Kernel PCA and Pre-Image Iterations for Speech Enhancement

Publikation aus Digital

Christina Leitner

, 1/2013


In this thesis, we present novel methods to enhance speech corrupted by noise. All methods are based on the processing of complex-valued spectral data. First, kernel principal component analysis (PCA) for speech enhancement is proposed. Subsequently, a simplification of kernel PCA, called pre-image iterations (PI), is derived. This method computes enhanced feature vectors iteratively by linear combination of noisy feature vectors. The weighting for the linear combination is found by a kernel function that measures the similarity between the feature vectors. The kernel variance is a key parameter for the degree of de-noising and has to be set according to the signal-to-noise ratio (SNR). Initially, PI were proposed for speech corrupted by additive white Gaussian noise.

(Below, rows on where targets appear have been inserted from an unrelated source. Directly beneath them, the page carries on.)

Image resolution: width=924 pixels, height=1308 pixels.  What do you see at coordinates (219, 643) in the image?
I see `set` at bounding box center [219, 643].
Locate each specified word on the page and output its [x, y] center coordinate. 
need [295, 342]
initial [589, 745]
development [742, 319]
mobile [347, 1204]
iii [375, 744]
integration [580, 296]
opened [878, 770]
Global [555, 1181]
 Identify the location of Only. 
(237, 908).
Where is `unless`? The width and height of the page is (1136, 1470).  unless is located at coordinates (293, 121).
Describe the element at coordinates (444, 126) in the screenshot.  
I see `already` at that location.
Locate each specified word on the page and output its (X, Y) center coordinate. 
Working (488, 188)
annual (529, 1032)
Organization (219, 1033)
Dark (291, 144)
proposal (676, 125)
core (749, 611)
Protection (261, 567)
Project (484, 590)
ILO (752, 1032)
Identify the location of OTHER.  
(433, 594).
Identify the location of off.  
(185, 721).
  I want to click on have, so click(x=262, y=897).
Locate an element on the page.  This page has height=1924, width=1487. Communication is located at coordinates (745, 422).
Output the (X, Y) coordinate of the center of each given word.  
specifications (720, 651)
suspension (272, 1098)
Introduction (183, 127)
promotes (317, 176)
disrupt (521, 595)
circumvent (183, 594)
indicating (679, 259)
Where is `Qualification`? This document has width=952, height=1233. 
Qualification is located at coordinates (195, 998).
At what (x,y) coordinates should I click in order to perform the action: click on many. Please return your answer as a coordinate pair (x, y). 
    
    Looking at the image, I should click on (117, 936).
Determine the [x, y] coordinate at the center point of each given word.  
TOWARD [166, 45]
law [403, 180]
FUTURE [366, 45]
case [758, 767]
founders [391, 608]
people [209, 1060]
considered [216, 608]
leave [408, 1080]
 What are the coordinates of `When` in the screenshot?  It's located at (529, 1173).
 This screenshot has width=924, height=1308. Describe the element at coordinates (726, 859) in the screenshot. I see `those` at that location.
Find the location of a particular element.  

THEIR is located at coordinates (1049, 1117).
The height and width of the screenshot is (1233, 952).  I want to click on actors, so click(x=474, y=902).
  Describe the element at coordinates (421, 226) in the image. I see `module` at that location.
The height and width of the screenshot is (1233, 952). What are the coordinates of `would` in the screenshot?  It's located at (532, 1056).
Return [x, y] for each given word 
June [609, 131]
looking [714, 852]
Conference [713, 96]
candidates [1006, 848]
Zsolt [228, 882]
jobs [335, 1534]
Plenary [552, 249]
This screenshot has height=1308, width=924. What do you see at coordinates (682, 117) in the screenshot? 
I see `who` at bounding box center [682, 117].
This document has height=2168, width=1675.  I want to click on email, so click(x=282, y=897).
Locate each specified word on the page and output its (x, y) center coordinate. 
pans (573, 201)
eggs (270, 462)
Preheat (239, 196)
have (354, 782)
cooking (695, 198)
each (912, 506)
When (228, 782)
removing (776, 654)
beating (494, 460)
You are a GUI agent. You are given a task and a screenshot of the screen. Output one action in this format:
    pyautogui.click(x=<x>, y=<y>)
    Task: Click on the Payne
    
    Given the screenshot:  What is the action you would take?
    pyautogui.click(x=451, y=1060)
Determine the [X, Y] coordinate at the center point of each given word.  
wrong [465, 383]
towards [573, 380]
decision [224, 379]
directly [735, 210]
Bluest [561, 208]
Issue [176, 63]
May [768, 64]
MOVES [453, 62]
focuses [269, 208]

To be independent of knowledge about the SNR and to generalize to other stationary noise types, PI are extended by automatic determination of the kernel variance for white and colored noise. This enables a setting of the kernel variance without prior knowledge about the SNR. For colored noise this setting is frequency-dependent.  PI are executed on feature vectors extracted from the spectral representation. Analysis of PI shows that the convergence behavior of the feature vectors reveals information about the signal content. We use this information to segment the spectral representation in speech and non-speech regions and derive a mask for musical noise suppression
 in enhanced speech as a post-processing step. We evaluate the proposed methods by listening, visual inspection of the spectrograms, by objective quality measures and the word accuracy of an automatic speech recognizer. Listening to the utterances and visual inspection of the spectrograms confirm the suppression of noise. No musical noise occurs, however, there is some residual noise around speech components. In terms of objective quality measures, the proposed methods achieve similar results as the generalized subspace method, spectral subtraction and the minimum mean-square error log-spectral amplitude estimator evaluated on speech corrupted by white noise. PI with automatic determination of the kernel variance achieve better results than the initial PI method. For colored noise, the performance of PI is better than the performance of the generalized subspace method, but weaker than the performance of the other two reference methods. In terms of automatic speech recognition, PI with automatic determination of the kernel variance achieve a performance superior to the generalized subspace method and similar to spectral subtraction, while the minimum mean-square error log-spectral amplitude estimator achieves higher recognition results.